A friend at Cloudera recently invited me to write a post for their corporate blog about how social scientists are using large scale computation.
I’ve been using Hadoop and MapReduce to study some really large datasets this year. I think it’s going to become more and more important and open the world of scientific computing to social scientists. I’m happy to evangelize for it.

One of the ideas that didn’t make its way into the final version is that even though the tools and data are becoming more widely available to laypeople, asking good social science questions — and answering them correctly — is still hard. It’s comparatively easy to ask the wrong question, use the wrong data, draw the wrong inference, and so on, epecially if the wrongness is subtle. As an example, I think the OkCupid blog is interesting, but it’s not social science.

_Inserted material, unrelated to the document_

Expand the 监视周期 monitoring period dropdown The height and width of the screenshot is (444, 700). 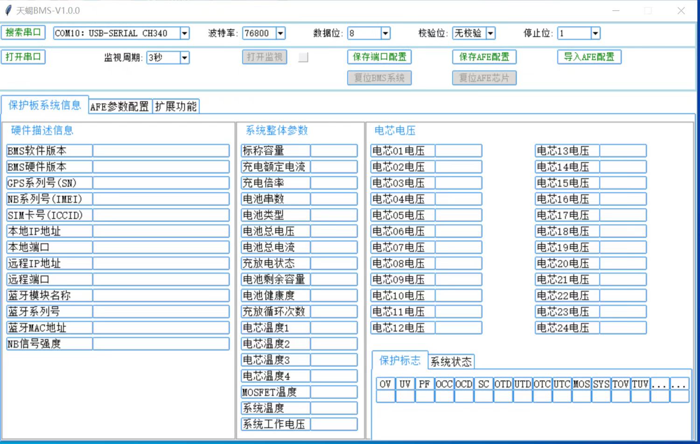tap(185, 57)
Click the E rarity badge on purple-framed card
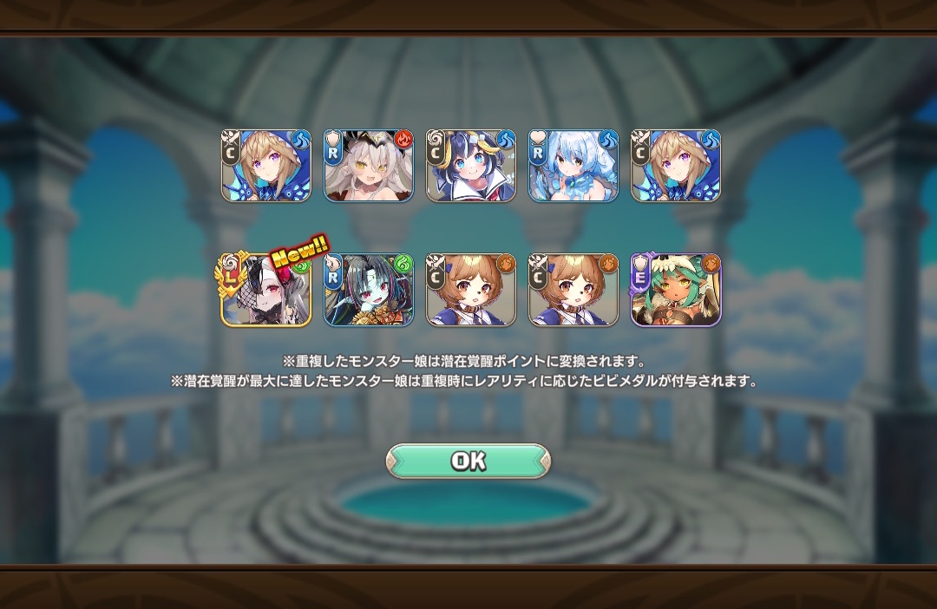The height and width of the screenshot is (609, 937). pos(640,277)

Social science has long been concerned with sampling methods precisely because it’s dangerously easy to incorrectly extrapolate findings from a non-representative sample to an entire population. Drawing conclusions from internet-based interactions can be problematic because the sample frame doesn’t match the population of interest. Even though I learned to make a cigar box guitar from Make Magazine, I don’t assume I know that much about acoustic engineering. Likewise, recreational data analysis is fun, illuminating and perhaps suggestive of how our social world works, but one ought not conclude that correlations or trends tell the whole, correct story. However, if exploring and experimenting with data can spark an interest in quantitative analysis of our social world, then I think it’s all for the better.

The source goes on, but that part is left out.